Directions: Find the lines below in which the string "beside" occurs. Copy each one.
● ● ● ● ● ● ●
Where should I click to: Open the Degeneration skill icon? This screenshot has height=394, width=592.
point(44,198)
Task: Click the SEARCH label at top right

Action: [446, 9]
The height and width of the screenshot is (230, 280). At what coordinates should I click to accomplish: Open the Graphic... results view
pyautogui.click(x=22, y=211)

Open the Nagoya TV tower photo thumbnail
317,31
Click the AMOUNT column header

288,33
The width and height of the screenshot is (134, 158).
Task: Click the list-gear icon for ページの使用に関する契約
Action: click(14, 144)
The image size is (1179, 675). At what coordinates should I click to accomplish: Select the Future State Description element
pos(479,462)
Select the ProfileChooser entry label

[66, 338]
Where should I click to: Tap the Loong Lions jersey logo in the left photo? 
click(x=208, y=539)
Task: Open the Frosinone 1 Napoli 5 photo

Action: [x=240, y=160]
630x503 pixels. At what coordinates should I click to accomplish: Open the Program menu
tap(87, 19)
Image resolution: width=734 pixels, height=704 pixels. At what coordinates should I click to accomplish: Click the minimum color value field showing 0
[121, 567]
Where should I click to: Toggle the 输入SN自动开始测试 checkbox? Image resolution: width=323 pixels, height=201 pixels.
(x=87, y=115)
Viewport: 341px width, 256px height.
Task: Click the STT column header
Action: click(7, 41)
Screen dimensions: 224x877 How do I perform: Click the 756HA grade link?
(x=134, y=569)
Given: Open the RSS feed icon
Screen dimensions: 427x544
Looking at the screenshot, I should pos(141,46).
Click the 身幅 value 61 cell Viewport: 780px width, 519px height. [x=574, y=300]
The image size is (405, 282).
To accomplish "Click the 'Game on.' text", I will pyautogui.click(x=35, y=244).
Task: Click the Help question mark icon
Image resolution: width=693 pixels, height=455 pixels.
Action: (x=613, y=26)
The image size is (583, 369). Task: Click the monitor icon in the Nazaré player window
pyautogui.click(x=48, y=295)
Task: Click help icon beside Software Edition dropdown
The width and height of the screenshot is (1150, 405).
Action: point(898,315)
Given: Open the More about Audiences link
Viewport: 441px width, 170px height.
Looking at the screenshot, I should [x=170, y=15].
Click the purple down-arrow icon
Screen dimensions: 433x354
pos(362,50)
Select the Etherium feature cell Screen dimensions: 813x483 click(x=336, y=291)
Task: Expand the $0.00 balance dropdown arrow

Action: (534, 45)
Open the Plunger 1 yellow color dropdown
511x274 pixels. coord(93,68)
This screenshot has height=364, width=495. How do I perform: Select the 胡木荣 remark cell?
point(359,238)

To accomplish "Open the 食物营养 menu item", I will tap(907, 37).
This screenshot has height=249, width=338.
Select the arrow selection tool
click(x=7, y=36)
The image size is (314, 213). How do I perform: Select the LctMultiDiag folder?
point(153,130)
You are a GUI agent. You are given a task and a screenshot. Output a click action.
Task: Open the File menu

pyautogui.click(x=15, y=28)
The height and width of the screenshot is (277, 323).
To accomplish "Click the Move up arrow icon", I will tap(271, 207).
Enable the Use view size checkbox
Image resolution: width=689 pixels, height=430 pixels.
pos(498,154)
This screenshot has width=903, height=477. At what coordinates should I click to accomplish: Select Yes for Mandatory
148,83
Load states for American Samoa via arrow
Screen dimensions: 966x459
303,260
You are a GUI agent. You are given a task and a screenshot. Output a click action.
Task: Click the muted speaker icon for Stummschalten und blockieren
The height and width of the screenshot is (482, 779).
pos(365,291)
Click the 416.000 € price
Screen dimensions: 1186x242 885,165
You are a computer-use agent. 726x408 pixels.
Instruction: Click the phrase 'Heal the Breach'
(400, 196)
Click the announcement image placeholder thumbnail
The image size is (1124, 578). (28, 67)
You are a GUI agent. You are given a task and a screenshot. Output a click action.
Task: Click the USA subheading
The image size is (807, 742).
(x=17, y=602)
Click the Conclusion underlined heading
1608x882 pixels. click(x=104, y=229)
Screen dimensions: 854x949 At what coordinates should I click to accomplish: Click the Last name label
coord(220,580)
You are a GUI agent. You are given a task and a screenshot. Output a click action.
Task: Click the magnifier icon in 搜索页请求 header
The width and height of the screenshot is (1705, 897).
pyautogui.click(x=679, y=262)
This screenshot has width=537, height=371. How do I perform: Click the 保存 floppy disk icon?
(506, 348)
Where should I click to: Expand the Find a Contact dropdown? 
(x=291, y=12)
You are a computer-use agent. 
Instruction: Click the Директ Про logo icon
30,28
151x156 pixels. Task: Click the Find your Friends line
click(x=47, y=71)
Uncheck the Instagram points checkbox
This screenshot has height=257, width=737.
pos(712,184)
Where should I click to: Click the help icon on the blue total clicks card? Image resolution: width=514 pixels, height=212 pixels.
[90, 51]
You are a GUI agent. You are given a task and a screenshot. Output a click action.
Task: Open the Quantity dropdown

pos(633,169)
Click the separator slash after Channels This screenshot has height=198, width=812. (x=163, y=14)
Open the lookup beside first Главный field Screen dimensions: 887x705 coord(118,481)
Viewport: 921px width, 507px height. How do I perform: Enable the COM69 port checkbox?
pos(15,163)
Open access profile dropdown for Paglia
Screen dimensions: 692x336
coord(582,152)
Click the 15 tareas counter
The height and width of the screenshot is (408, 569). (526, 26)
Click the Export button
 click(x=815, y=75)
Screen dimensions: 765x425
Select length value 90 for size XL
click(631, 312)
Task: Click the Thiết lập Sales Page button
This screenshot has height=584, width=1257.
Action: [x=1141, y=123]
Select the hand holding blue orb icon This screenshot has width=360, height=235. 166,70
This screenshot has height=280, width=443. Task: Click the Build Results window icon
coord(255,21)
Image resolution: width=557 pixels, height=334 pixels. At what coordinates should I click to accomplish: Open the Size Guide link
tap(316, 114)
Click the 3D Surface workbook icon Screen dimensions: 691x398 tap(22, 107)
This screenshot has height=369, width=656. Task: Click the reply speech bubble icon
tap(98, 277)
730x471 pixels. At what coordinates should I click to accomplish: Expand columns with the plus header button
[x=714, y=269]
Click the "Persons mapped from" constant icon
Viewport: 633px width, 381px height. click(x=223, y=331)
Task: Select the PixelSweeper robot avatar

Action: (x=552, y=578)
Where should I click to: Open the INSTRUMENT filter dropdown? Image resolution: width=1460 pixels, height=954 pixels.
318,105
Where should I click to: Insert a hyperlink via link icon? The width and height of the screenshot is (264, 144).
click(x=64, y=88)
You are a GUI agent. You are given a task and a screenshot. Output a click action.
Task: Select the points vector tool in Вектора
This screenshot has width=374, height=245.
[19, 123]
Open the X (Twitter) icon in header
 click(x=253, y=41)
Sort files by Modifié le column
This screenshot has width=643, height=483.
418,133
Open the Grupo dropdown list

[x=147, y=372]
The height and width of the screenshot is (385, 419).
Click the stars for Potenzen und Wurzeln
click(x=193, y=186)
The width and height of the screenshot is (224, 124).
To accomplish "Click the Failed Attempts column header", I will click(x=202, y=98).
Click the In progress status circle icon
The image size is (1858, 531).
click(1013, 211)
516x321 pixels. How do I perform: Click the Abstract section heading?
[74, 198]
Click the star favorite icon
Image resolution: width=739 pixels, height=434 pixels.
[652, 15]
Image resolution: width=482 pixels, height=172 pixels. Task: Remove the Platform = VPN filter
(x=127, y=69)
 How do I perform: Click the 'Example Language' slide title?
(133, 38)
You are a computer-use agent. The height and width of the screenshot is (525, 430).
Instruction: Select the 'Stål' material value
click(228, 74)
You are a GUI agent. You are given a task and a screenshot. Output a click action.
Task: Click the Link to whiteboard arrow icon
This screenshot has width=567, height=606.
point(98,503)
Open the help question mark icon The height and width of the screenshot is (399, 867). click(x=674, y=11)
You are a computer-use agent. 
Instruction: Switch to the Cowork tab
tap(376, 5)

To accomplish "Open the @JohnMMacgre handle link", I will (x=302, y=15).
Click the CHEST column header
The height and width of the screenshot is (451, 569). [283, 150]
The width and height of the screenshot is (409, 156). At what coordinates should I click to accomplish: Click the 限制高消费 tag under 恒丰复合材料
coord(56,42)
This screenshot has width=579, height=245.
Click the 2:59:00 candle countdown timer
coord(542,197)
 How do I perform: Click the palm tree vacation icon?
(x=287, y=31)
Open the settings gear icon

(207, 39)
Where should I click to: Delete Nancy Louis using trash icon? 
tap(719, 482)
● ● ● ● ● ● ●
Solution to the problem:
Task: Click help icon beside Software Edition dropdown
Open the lookup beside first Главный field Screen dimensions: 887x705 coord(118,481)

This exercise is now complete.